(Dataset records)
*** Block opens ***

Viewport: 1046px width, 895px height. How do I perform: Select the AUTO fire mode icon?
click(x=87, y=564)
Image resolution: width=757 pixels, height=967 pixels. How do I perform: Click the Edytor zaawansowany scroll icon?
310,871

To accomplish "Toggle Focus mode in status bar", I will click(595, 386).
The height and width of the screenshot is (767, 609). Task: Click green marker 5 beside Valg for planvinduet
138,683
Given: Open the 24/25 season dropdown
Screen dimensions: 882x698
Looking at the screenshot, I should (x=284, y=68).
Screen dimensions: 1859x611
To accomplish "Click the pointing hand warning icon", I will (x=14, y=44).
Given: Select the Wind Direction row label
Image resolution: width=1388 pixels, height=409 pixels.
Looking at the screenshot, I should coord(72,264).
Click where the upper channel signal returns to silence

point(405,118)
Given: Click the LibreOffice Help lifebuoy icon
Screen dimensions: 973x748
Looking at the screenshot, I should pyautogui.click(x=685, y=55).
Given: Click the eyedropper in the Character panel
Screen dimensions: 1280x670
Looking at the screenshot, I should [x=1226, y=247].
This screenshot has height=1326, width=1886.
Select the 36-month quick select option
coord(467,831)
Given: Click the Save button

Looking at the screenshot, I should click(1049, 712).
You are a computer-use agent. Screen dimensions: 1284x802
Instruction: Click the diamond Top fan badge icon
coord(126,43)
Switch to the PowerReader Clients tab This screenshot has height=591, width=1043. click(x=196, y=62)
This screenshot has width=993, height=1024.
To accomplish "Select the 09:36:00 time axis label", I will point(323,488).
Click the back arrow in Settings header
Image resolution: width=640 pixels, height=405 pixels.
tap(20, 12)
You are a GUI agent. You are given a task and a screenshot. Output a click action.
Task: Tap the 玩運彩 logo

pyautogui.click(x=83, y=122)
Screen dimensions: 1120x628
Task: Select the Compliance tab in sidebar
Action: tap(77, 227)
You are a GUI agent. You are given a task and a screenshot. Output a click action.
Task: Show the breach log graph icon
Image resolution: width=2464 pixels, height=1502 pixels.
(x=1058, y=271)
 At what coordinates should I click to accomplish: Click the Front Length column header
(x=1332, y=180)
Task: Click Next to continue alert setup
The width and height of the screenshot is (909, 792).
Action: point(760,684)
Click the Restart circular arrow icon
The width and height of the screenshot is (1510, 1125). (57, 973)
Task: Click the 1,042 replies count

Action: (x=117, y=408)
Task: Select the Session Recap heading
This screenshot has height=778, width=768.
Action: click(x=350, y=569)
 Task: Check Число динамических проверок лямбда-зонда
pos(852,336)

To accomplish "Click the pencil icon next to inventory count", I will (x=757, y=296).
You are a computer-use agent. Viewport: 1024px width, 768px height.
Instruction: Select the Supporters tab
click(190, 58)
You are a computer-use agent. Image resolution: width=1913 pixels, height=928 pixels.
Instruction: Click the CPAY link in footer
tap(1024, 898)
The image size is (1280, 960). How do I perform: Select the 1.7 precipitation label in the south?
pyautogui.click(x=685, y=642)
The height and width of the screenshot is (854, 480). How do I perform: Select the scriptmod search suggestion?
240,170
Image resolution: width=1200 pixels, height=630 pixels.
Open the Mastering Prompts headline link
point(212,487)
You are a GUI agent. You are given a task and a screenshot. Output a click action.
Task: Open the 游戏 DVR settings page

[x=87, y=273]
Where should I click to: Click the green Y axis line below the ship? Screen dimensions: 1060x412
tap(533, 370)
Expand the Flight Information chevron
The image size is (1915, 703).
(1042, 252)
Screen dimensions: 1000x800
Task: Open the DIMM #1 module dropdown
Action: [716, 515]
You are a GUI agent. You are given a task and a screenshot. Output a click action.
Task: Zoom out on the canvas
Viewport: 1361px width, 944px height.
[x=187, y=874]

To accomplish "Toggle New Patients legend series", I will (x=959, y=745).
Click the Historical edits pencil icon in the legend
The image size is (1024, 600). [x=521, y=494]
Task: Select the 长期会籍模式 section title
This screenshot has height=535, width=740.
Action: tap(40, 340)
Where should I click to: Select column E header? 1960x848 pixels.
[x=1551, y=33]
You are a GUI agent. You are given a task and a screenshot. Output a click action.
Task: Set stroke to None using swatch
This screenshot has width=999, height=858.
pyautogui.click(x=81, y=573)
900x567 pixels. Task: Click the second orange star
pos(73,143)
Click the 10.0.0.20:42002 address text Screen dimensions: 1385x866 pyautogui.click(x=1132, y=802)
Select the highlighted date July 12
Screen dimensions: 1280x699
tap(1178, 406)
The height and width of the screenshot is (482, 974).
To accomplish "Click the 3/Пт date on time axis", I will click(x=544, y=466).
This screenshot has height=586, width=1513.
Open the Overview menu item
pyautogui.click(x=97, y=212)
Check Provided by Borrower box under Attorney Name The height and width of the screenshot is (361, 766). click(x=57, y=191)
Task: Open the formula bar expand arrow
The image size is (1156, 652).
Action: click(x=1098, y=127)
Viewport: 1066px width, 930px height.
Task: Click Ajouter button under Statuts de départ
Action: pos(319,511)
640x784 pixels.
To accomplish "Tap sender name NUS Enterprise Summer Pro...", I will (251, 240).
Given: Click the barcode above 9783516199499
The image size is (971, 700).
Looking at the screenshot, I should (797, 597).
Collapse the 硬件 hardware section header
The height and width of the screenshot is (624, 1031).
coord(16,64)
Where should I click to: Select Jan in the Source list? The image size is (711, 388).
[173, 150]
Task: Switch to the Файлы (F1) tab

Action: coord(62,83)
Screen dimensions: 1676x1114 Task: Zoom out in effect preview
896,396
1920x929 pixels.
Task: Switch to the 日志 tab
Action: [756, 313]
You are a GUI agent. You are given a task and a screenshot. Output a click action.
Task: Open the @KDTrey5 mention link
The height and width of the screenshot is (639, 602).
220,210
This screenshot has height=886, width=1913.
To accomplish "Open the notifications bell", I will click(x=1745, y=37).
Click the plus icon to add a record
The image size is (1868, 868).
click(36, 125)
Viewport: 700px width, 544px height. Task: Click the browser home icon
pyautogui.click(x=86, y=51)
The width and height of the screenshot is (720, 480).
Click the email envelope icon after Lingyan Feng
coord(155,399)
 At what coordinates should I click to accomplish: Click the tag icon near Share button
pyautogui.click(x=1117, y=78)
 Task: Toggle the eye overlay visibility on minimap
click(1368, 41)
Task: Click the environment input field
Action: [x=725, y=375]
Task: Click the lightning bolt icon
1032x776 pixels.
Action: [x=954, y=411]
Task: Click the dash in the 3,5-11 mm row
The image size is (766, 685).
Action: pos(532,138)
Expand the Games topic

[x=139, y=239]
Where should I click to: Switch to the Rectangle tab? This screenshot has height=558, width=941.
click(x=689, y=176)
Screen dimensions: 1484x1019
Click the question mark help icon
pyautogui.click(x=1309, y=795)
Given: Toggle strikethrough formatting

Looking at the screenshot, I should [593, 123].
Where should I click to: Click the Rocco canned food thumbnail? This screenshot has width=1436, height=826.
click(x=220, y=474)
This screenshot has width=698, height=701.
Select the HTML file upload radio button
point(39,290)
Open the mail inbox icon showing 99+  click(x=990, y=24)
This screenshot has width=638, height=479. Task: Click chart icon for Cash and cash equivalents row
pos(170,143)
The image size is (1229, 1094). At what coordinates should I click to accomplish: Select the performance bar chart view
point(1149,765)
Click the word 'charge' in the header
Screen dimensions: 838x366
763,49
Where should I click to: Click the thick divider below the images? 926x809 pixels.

*** Block closes ***

EXERCISE DESCRIPTION - Lines above that include the string "computer" need to be copied.

WRITTEN SOLUTION -
You are a computer-use agent. Screen dimensions: 1284x802
You are a computer-use agent. Viewport: 1024px width, 768px height.
You are a computer-use agent. Image resolution: width=1913 pixels, height=928 pixels.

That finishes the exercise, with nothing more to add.